- **MATERIAL SHOWN**

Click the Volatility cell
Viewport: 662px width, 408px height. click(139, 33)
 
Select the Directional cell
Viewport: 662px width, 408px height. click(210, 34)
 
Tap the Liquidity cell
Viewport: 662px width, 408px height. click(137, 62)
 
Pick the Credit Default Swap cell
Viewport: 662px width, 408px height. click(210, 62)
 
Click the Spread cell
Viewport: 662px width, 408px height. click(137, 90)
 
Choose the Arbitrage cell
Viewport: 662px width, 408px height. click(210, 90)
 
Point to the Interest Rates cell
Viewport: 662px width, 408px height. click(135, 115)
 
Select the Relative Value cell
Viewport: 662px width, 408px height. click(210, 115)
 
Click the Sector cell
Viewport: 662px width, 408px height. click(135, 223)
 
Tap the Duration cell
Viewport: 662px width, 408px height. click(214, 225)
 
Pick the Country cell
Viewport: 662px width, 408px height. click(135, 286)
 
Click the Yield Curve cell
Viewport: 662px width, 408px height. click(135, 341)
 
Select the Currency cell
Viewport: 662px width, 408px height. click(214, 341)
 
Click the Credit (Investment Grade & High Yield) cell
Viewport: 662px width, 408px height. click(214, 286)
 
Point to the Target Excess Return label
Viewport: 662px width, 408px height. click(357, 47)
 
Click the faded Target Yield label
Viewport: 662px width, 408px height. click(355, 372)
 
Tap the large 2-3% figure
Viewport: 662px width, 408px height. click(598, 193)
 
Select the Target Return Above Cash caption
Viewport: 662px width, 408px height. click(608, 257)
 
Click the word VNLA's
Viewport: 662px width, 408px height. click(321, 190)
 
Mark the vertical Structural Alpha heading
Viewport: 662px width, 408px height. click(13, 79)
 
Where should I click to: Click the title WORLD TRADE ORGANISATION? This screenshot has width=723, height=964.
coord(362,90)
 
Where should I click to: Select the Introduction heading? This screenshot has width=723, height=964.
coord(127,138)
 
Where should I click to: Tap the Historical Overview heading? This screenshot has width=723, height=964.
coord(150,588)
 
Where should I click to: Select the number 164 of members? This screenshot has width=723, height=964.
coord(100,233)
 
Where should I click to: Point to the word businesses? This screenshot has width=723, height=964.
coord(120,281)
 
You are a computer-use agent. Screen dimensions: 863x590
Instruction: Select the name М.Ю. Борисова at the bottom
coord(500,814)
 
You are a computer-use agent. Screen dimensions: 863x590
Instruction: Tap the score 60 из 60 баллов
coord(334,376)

- **WHAT THE TASK ASKS**
Copy the listing verbatim, starting with the line that contains "Mark the vertical Structural Alpha heading" and going on through the end of the listing.

- **TASK OUTPUT**
Mark the vertical Structural Alpha heading
Viewport: 662px width, 408px height. click(13, 79)
 
Where should I click to: Click the title WORLD TRADE ORGANISATION? This screenshot has width=723, height=964.
coord(362,90)
 
Where should I click to: Select the Introduction heading? This screenshot has width=723, height=964.
coord(127,138)
 
Where should I click to: Tap the Historical Overview heading? This screenshot has width=723, height=964.
coord(150,588)
 
Where should I click to: Select the number 164 of members? This screenshot has width=723, height=964.
coord(100,233)
 
Where should I click to: Point to the word businesses? This screenshot has width=723, height=964.
coord(120,281)
 
You are a computer-use agent. Screen dimensions: 863x590
Instruction: Select the name М.Ю. Борисова at the bottom
coord(500,814)
 
You are a computer-use agent. Screen dimensions: 863x590
Instruction: Tap the score 60 из 60 баллов
coord(334,376)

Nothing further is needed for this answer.